Embroidered Tablecloth

Tablecloth embroidered by my great-grandmother

I only remember her hands ravaged by age: skin thin and spotted, knuckles gnarled with arthritis. I can still see them working a crochet needle, kneading dough, and wiping the warm wax from the surface of a just-written pysanka. I thought about those hands and the woman they belonged to, my maternal great-grandmother, Eva, as I unfolded a tablecloth etched with her embroidery and and smoothed it over our dining-room table.

The stitching on the underside is nearly as neat as the pattern that faces up, all tidy knots and zigzags — the mark, they say, of a skilled needleworker. Where did she find the time to do such intricate work? At various times in her life she juggled being a farmer, housekeeper, restaurateur, and factory worker with raising children, keeping a house and garden, preserving and preparing food, supporting her church, and countless other tasks that women of her generation were expected to perform.
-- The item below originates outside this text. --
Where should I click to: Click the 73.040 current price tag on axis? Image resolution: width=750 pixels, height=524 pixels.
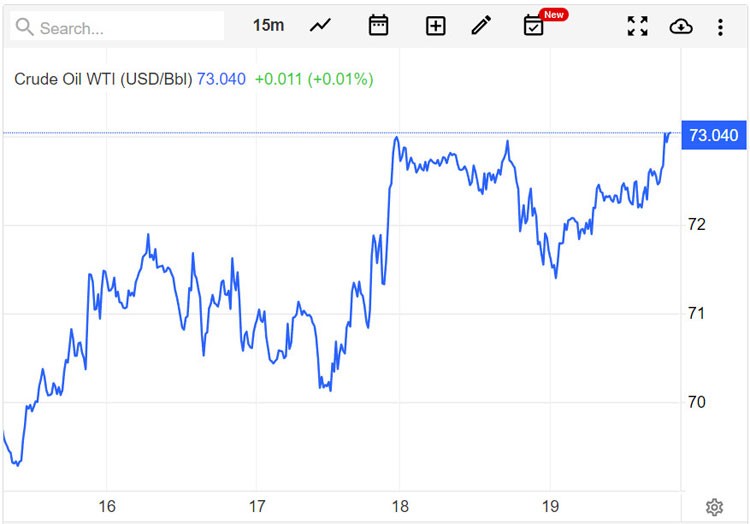(x=713, y=135)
I think about this life my great-grandmother lived and wonder how it is she found the time to create such delicate art amidst the other demands for her attention while I claim not to have time enough to sit at a table draped with it.

Here’s my dirty little secret: Despite owning a lovely art deco dining set passed down to me from my parents and my grandparents before them, and despite having in my closet a stack of neatly folded tablecloths given to me by my aunt — some originally belonged to my grandmother and great-grandmother — Michael and I rarely spread out those cloths and eat at the table.